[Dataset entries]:
· · · · · · ·

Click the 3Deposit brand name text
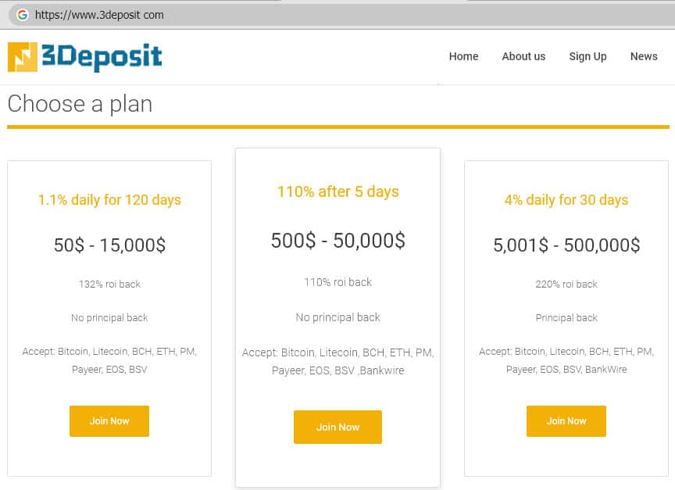point(103,57)
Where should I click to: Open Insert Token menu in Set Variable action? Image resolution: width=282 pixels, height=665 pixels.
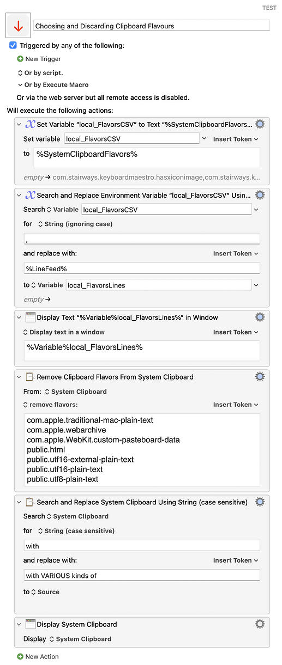(x=236, y=139)
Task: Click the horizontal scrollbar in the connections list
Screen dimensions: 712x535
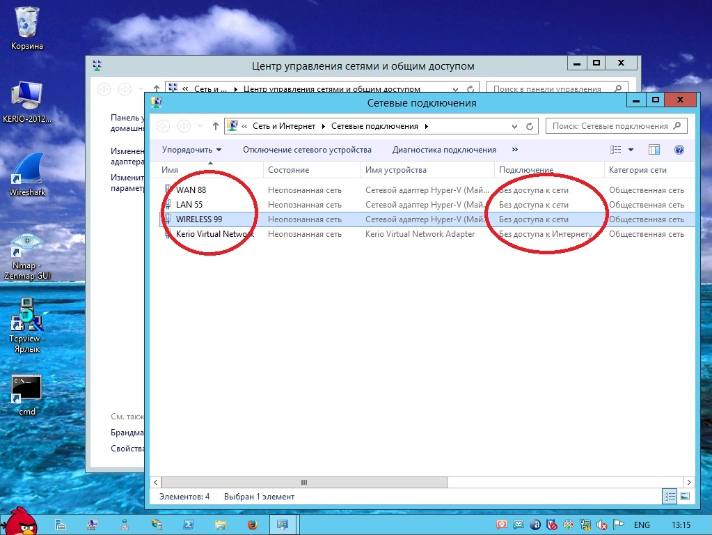Action: pos(303,482)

· · · · · · ·

[TASK TO CARRY OUT]:
Except for the pictures, set down all of the records exactly.

[ANSWER SECTION]:
Click the 3Deposit brand name text
point(103,57)
Where should I click to: Open Insert Token menu in Set Variable action? Image resolution: width=282 pixels, height=665 pixels.
(x=236, y=139)
Task: Click the horizontal scrollbar in the connections list
Screen dimensions: 712x535
Action: pos(303,482)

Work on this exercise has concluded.